Fernweh

Das Wort ist ein Missverständnis: In den Ordnungen der Wehs legt das Fernweh sich quer. Denn der Wehs gibt es viele, aus Kopf, Bauch und Zähnen, doch keins ist so unablässig, so beharrlich bohrend und dabei so unbenennbar ungefähr wie das Fernweh. Beim Bauchweh tut der Bauch weh, beim Zahnweh der Zahn, wer aber Fernweh hat, dem tut das Nahe weh. Es ist der Schmerz des Hier-und-nicht-Anderswo-Seins, oder genauer: der Schmerz des Nicht-fern-sein-Könnens, des Immer-und-ewig-hier-sein-Müssens, wo doch «hier» selten der Ort ist, nach dem man sich sehnt.

Mit dem Heimweh ist es weitläufig verwandt: Das ist seine näselnde Cousine, die sich auf Fotos gut macht, weil sie dort schweigt.

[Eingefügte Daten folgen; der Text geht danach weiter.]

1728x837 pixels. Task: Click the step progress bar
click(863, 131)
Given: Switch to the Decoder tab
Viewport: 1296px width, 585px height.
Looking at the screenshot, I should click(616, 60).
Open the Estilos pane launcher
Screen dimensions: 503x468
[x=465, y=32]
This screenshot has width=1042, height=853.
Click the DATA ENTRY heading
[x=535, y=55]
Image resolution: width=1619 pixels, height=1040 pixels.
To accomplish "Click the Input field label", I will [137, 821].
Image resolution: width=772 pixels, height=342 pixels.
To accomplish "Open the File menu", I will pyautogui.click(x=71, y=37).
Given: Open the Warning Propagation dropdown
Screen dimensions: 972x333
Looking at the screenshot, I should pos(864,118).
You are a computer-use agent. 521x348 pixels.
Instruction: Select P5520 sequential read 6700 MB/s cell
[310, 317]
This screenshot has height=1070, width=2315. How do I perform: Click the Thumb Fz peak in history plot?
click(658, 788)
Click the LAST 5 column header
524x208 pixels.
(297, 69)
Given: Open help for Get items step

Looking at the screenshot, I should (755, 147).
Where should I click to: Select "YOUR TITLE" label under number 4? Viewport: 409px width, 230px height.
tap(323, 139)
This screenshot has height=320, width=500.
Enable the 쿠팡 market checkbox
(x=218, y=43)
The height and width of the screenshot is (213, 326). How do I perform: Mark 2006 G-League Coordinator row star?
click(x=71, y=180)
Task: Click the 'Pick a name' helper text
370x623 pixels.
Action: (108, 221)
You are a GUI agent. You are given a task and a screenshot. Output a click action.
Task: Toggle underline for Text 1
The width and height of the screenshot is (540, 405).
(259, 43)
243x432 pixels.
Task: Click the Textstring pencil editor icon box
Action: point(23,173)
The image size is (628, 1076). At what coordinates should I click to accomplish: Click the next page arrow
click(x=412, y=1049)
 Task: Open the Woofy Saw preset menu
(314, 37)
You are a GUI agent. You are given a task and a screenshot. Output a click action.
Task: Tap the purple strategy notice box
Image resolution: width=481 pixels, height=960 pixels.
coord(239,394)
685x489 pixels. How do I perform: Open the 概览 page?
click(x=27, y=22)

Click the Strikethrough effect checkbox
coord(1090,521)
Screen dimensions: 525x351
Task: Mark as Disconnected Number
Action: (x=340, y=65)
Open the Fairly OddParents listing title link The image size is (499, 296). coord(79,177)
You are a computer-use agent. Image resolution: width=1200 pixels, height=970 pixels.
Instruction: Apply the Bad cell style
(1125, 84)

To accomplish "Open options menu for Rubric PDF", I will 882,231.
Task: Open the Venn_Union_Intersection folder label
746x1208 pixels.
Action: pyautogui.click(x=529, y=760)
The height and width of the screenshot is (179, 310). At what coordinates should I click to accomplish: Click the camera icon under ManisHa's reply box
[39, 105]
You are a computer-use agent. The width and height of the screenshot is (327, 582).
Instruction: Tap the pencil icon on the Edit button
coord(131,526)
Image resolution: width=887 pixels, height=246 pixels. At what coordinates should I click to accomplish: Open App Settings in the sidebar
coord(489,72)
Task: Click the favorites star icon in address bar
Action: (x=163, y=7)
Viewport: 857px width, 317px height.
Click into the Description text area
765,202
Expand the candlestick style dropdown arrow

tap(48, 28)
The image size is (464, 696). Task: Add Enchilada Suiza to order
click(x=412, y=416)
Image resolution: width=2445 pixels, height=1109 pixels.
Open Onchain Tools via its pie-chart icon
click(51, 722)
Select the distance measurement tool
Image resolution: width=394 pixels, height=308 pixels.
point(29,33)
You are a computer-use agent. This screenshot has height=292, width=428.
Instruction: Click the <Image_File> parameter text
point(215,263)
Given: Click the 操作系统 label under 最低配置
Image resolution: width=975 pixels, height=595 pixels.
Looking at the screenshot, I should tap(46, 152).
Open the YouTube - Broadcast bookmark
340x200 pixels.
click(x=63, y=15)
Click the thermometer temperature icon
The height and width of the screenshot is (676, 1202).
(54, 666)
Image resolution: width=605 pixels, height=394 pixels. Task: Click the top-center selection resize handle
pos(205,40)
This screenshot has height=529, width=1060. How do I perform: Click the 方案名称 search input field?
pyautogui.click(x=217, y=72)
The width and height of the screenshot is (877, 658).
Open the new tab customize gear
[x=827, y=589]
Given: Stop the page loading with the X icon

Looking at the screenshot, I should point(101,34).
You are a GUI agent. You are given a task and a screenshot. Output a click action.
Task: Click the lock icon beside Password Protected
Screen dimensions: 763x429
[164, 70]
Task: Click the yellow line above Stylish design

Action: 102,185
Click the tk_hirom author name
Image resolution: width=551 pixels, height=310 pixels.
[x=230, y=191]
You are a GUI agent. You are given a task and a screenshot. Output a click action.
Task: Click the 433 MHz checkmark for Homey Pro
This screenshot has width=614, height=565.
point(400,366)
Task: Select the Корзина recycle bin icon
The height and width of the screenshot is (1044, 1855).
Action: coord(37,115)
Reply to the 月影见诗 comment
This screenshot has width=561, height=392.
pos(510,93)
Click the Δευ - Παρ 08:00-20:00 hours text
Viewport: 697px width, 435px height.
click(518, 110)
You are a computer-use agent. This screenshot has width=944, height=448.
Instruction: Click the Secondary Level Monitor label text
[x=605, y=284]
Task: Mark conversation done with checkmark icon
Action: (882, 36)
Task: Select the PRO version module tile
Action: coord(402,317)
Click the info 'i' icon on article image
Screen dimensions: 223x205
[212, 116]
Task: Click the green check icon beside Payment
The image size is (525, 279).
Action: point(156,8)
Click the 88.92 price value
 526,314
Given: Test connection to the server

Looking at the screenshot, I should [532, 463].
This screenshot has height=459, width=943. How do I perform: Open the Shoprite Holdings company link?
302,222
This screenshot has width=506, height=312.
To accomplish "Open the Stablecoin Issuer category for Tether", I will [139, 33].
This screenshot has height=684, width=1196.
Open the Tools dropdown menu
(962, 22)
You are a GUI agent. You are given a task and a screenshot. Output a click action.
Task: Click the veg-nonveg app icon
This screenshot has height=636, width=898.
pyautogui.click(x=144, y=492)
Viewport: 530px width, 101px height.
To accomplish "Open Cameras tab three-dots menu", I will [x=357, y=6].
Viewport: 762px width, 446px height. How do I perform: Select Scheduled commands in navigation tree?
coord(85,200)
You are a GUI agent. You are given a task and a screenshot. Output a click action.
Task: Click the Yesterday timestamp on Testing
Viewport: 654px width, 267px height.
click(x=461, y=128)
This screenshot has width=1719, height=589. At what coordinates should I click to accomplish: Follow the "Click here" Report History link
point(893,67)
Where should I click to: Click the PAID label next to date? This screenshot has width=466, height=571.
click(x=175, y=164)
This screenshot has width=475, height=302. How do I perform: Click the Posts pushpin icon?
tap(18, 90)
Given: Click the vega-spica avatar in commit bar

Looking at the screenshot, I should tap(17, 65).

Wer Heimweh hat, sehnt sich nach zu Hause und hat vergessen, wie es dort ist. Wer Fernweh hat, sehnt sich nach Heimat und glaubt, so was gibt’s, zumindest für andere, anderswo.

Heimweh hat man darum gewöhnlich nur in der Ferne, das Fernweh hingegen hat man überall und von allem Anfang an. Es ist der Fluchtimpuls, der uns beim ersten Kontakt mit der Welt überkam. Es beginnt, wo das Sichtbare endet. Jeder Horizont, jeder Berg, jede Mauer oder jene geschlossene Tür dort löst es aus.

Dahinter, hinüber, jenseits, hinaus – das sind die Worte des Fernwehs, von ihm geflüstert funkeln sie golden. Fernweh betreibt Reisebusse und Fluglinien, Fernweh bucht Hotels am Atlantik und Tische beim Italiener. Es nährt sich von grauen Tagen und Vollmondnächten. Kalte Zehen und Menschengedränge machen es groß. Fort will es, einfach nur raus hier, mit Sonne wär schön und mit viel grüner Weite, aber Hauptsache anders und Hauptsache weg.

Um von ihm ergriffen zu werden, genügt ein Vogelzug oder ein Geruch nach Meer.

Oder ein einziges Wort, von Weitem ins Ohr gehaucht: komm.